→ **WAT TE DOEN**: Schrijf de records opnieuw uit, beginnend bij de regel met "2019年5月 (24, 1643)" en doorlopend tot en met de regel met "2017年1月 (23, 1763)", elk met de eigen tekst erbij. Verhoog daarbij elk getal in de antwoordcoördinaten met 99.

[Gegevens uit een verzameling]
:::::

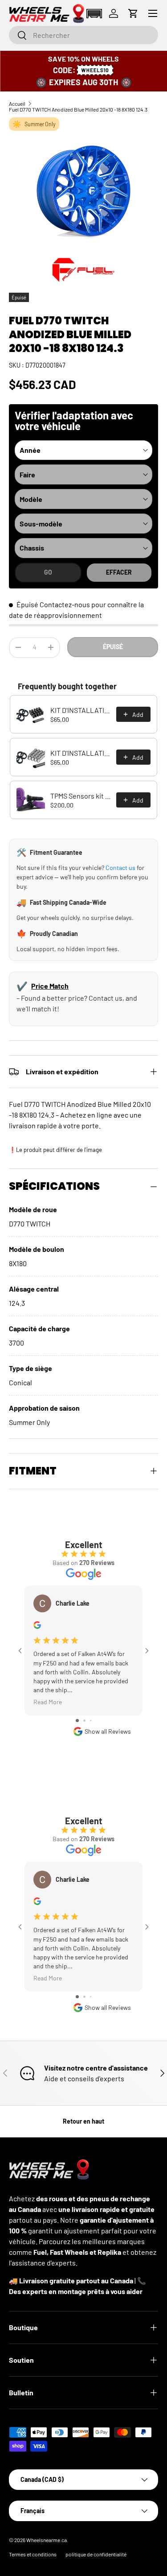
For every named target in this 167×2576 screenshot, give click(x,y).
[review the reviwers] (37, 1626)
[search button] (18, 35)
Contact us (120, 867)
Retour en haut (83, 2121)
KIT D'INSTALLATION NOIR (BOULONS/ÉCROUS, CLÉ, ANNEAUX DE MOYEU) (80, 710)
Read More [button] (47, 1702)
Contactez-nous (65, 604)
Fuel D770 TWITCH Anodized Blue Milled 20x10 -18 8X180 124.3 (78, 109)
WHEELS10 (95, 70)
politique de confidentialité (95, 2554)
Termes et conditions (33, 2554)
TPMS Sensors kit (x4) (80, 795)
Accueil (17, 103)
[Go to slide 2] (84, 1720)
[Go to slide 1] (77, 1720)
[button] (94, 13)
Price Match (50, 986)
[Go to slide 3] (90, 1720)
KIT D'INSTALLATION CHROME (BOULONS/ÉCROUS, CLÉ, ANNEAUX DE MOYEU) (80, 753)
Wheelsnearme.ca (46, 2540)
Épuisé (113, 646)
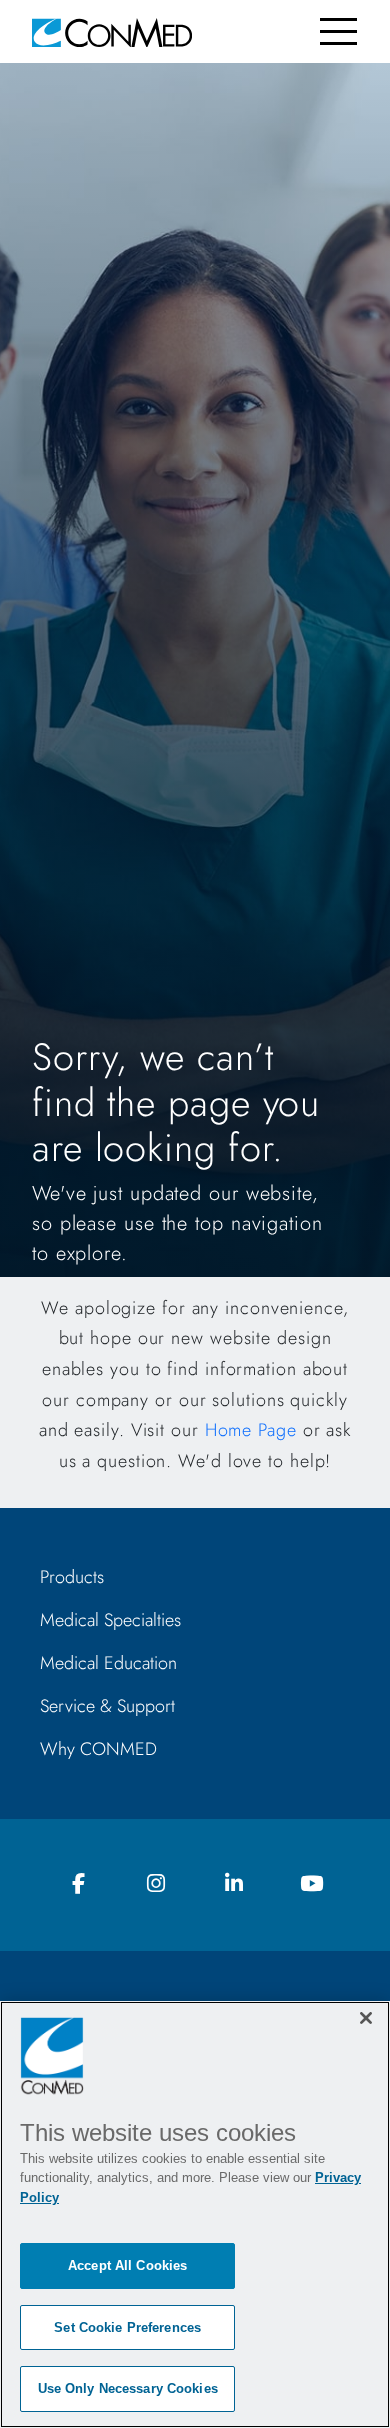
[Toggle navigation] (338, 31)
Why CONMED (98, 1749)
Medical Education (108, 1663)
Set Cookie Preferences (127, 2327)
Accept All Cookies (127, 2265)
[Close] (366, 2018)
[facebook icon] (79, 1884)
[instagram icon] (156, 1884)
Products (72, 1577)
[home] (112, 31)
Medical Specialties (110, 1620)
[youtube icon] (311, 1884)
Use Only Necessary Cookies (128, 2388)
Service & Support (107, 1706)
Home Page (251, 1430)
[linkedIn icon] (234, 1884)
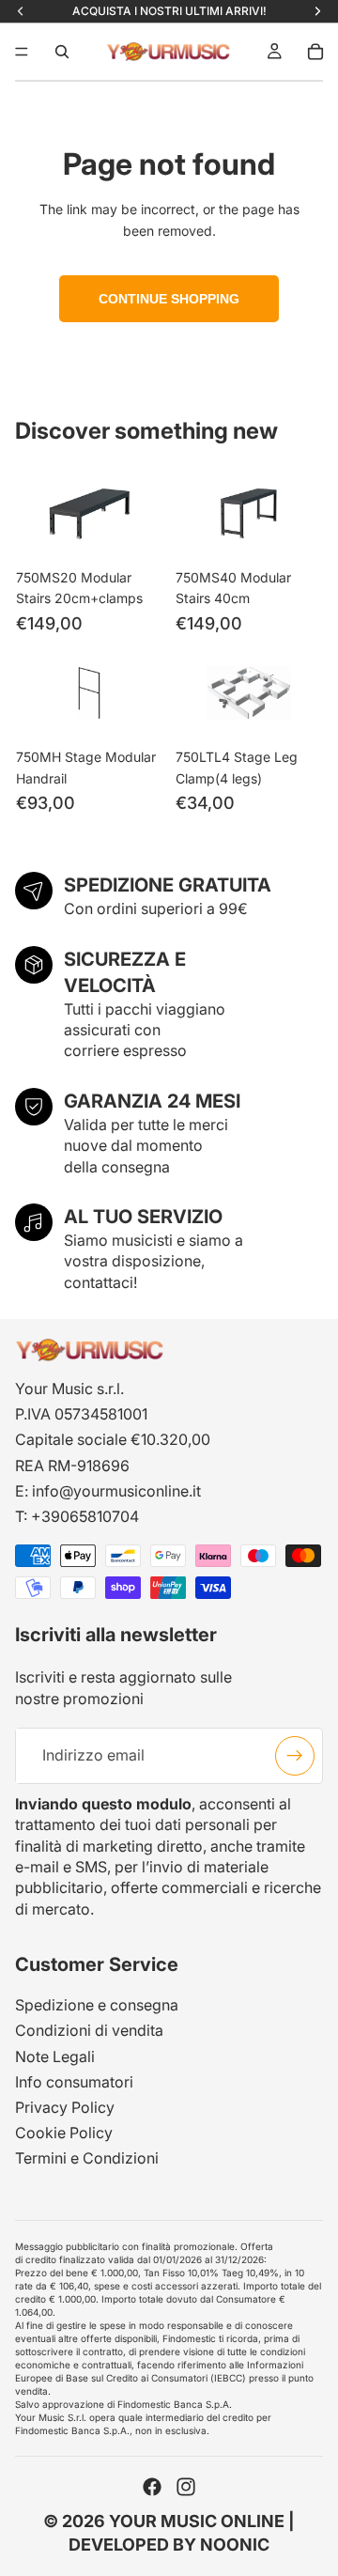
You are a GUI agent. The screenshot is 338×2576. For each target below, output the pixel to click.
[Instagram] (186, 2486)
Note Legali (55, 2056)
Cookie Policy (64, 2132)
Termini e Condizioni (87, 2158)
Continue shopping (169, 298)
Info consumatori (74, 2081)
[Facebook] (152, 2486)
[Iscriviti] (295, 1756)
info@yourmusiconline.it (116, 1491)
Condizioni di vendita (89, 2031)
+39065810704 (85, 1516)
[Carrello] (315, 51)
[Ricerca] (62, 51)
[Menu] (21, 51)
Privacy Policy (65, 2107)
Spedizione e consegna (96, 2004)
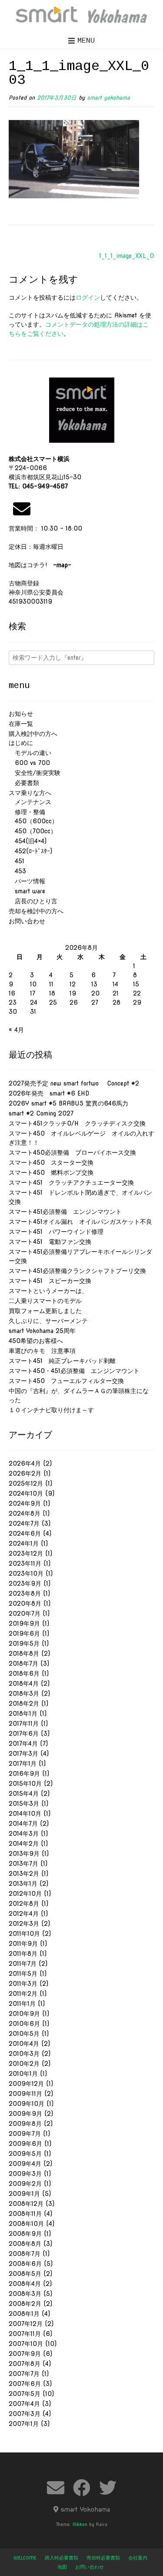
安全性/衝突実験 (34, 772)
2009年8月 (25, 2123)
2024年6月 (25, 1533)
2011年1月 (22, 2003)
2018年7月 (23, 1663)
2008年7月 (24, 2253)
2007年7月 (24, 2373)
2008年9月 (25, 2233)
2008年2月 (25, 2303)
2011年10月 (24, 1933)
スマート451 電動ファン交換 (50, 1241)
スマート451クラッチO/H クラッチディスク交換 (77, 1123)
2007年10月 (26, 2343)
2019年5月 (24, 1643)
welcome (25, 2558)
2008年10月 (26, 2223)
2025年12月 (26, 1483)
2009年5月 (25, 2153)
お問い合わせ (27, 921)
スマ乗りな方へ (30, 792)
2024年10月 (26, 1493)
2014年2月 (24, 1843)
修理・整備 (27, 812)
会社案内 (137, 2558)
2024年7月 (24, 1523)
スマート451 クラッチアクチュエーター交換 (71, 1182)
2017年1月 (23, 1763)
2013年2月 (24, 1873)
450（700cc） (33, 831)
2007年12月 (26, 2323)
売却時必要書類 (103, 2558)
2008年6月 (25, 2263)
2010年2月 (24, 2063)
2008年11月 (25, 2213)
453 (17, 871)
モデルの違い (30, 752)
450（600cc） (33, 821)
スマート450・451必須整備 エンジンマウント (74, 1370)
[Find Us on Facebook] (81, 2487)
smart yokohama (108, 97)
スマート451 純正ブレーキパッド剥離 (62, 1360)
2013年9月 (24, 1853)
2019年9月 (24, 1623)
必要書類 (24, 782)
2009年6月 (25, 2143)
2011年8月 (23, 1953)
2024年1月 (24, 1543)
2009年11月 (25, 2093)
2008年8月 (25, 2243)
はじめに (21, 742)
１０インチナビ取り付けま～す (51, 1410)
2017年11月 (24, 1723)
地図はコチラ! (40, 564)
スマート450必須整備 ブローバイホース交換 (72, 1152)
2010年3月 (24, 2053)
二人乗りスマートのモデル (45, 1300)
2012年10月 (25, 1893)
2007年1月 (24, 2423)
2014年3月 (24, 1833)
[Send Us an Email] (55, 2487)
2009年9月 (25, 2113)
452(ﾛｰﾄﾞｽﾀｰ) (30, 851)
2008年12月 (26, 2203)
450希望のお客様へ (36, 1340)
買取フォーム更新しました (45, 1310)
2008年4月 (25, 2283)
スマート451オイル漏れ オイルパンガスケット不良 (80, 1221)
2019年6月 (24, 1633)
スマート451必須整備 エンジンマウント (65, 1211)
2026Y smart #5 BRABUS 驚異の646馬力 (68, 1103)
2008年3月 (25, 2293)
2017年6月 (24, 1733)
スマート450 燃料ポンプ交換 (51, 1172)
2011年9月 (23, 1943)
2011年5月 (23, 1973)
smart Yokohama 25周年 (42, 1330)
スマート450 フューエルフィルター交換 (66, 1380)
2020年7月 (24, 1613)
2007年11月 (25, 2333)
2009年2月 (25, 2183)
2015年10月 (25, 1783)
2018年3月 (24, 1693)
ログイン (88, 297)
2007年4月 (24, 2403)
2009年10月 (26, 2103)
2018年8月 (24, 1653)
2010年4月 (24, 2043)
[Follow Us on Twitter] (107, 2487)
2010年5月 (24, 2033)
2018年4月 (24, 1683)
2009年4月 (25, 2163)
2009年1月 (24, 2193)
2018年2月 (24, 1703)
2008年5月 (25, 2273)
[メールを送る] (21, 509)
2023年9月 (25, 1583)
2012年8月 (24, 1903)
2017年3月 (23, 1753)
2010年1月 (23, 2073)
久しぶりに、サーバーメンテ (48, 1320)
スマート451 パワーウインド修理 (56, 1231)
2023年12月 (26, 1553)
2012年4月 (24, 1913)
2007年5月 (24, 2393)
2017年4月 (23, 1743)
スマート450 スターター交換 (51, 1162)
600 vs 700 (29, 762)
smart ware (27, 891)
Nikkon (80, 2524)
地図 (62, 2567)
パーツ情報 (27, 881)
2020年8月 (25, 1603)
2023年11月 (25, 1563)
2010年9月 (24, 2013)
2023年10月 (26, 1573)
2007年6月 (25, 2383)
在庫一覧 (21, 723)
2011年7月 (23, 1963)
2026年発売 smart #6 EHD (49, 1093)
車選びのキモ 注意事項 (45, 1350)
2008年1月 (24, 2313)
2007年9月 (25, 2353)
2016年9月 (24, 1773)
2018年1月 (23, 1713)
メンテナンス (30, 802)
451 (16, 861)
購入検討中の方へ (33, 733)
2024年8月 (24, 1513)
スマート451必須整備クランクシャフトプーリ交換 (77, 1270)
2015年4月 (24, 1793)
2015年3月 (24, 1803)
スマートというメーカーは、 (48, 1290)
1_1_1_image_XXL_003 (130, 255)
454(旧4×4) (28, 841)
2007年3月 (24, 2413)
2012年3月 (24, 1923)
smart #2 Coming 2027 (41, 1113)
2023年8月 (25, 1593)
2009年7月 (25, 2133)
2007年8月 (24, 2363)
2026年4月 (25, 1463)
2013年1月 (23, 1883)
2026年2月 (25, 1473)
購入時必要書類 (61, 2558)
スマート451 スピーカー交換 (50, 1280)
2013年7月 (23, 1863)
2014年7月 (23, 1823)
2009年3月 (25, 2173)
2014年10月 (25, 1813)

:::::

→ **ANTWOORD**:
2019年5月 (123, 1742)
welcome (124, 2657)
2008年10月 (125, 2322)
2025年12月 (125, 1582)
2009年5月 (124, 2252)
お問い合わせ (126, 1020)
スマ乗りな方へ (129, 891)
2024年10月 (125, 1592)
2014年2月 (123, 1942)
修理・整備 (126, 911)
会社案内 (236, 2657)
2024年7月 (123, 1622)
スマート451 クラッチアクチュエーター交換 (170, 1281)
2017年1月 (122, 1862)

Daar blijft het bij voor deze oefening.